■ PROBLEM DETAILS: The answer must be an exact copy of the lines from the one with "You are a computer-use" through the final line below, with no pictures and nothing else.

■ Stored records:
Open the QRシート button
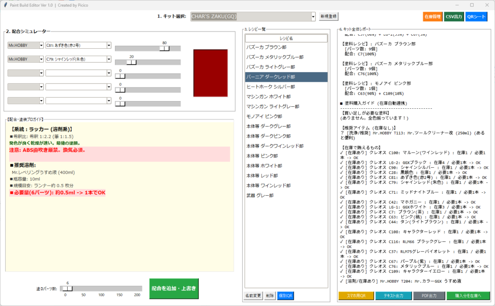This screenshot has width=495, height=306. pyautogui.click(x=476, y=16)
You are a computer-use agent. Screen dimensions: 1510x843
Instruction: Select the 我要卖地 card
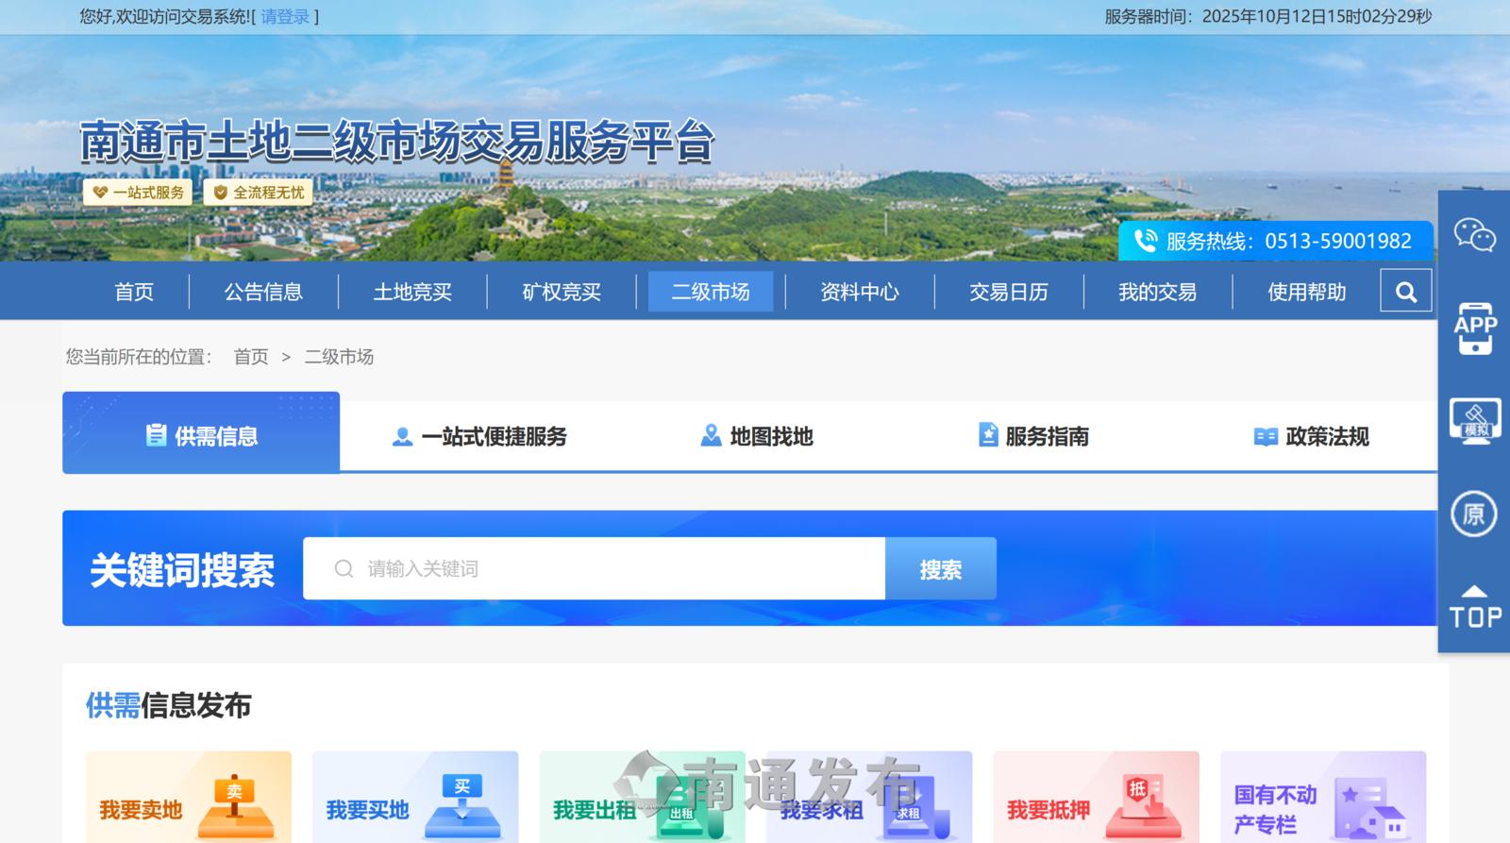(189, 798)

■ TASK RESPONSE:
You are a computer-use agent. Screen dimensions: 1510x843
Instruction: Select the 我要卖地 card
(189, 798)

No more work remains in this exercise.